====== Data for review

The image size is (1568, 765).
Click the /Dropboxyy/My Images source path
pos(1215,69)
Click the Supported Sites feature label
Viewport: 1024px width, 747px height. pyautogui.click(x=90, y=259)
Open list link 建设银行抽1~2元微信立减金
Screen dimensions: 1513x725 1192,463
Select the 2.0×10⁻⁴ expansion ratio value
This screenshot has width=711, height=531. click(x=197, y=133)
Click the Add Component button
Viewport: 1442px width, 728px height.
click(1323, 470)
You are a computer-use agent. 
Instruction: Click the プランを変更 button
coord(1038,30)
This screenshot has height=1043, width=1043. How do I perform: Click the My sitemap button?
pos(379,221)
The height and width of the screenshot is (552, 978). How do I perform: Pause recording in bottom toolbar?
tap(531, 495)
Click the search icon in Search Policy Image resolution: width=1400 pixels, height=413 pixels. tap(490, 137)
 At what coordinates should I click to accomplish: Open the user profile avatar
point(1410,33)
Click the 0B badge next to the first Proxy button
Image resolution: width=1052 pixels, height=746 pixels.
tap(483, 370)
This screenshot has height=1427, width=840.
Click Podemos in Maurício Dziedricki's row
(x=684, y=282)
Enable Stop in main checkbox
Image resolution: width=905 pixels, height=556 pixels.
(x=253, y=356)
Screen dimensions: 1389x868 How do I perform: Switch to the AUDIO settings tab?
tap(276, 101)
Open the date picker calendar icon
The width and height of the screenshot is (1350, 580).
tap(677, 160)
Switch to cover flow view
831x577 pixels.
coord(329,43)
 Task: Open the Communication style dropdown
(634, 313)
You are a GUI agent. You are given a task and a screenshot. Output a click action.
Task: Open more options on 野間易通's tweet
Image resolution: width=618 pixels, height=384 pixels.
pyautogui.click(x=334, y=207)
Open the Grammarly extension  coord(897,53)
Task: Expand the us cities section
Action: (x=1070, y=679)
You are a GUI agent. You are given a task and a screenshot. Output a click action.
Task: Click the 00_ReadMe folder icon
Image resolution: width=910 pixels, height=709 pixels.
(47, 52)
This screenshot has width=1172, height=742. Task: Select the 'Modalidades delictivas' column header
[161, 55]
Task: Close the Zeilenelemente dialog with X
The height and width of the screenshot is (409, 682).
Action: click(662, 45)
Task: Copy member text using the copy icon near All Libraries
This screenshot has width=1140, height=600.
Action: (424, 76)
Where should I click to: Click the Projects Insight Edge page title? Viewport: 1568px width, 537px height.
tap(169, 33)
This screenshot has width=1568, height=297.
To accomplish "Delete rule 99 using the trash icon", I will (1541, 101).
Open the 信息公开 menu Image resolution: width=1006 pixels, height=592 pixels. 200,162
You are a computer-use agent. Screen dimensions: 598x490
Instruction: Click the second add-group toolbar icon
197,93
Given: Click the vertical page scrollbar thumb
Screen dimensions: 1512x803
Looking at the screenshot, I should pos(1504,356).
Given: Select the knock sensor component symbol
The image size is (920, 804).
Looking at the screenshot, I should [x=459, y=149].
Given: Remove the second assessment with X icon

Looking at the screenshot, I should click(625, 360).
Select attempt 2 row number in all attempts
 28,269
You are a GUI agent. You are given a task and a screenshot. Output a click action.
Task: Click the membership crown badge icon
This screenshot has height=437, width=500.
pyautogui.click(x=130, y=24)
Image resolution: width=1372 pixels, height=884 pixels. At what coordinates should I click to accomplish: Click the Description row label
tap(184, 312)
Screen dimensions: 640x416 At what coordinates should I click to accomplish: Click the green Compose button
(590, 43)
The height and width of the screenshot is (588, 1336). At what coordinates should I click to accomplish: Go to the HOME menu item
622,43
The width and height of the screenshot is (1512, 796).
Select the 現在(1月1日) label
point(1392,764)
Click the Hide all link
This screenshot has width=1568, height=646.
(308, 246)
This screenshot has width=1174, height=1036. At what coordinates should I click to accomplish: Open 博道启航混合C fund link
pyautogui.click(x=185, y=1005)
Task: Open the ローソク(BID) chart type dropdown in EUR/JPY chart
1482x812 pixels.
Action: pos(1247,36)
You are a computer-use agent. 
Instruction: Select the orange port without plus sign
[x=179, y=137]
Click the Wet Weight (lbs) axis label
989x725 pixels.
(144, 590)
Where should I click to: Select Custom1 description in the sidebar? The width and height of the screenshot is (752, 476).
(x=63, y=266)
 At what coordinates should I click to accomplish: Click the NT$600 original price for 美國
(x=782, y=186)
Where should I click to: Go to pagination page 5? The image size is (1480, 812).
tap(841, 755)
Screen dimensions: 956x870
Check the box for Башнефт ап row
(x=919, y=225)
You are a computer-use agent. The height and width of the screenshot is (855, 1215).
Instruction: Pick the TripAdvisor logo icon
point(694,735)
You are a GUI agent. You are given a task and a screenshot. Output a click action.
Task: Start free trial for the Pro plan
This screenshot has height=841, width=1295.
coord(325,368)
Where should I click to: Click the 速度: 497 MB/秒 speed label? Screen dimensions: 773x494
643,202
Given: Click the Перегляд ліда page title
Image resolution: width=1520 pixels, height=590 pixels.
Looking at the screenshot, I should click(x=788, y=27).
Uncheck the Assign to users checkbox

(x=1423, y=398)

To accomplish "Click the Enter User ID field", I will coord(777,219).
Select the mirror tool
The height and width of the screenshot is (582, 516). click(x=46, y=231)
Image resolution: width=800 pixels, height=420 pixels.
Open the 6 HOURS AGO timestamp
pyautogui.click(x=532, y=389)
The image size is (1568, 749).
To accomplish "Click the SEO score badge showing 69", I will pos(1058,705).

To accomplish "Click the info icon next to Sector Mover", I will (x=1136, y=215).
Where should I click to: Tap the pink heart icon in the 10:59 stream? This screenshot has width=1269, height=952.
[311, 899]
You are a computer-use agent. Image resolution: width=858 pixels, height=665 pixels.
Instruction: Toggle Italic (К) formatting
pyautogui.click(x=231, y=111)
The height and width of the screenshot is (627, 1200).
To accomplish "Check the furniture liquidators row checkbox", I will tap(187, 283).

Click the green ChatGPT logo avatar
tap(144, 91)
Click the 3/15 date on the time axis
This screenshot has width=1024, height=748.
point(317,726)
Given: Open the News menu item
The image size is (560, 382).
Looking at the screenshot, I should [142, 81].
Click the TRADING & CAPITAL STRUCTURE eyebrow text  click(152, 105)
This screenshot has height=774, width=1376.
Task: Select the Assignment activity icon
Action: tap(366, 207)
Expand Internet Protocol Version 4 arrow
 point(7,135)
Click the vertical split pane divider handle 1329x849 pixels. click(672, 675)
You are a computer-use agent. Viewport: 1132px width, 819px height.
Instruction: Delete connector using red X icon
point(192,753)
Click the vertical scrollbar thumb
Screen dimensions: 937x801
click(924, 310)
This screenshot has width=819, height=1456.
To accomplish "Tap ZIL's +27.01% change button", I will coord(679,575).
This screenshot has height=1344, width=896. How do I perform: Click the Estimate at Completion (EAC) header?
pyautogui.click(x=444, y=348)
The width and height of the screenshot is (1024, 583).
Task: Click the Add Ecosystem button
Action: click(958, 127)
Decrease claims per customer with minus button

============

__Directions for this task__. Each line with "next" in it must be identified and copied from the material.

__Answer box__.
Click the 0B badge next to the first Proxy button
To accomplish "Click the info icon next to Sector Mover", I will (x=1136, y=215).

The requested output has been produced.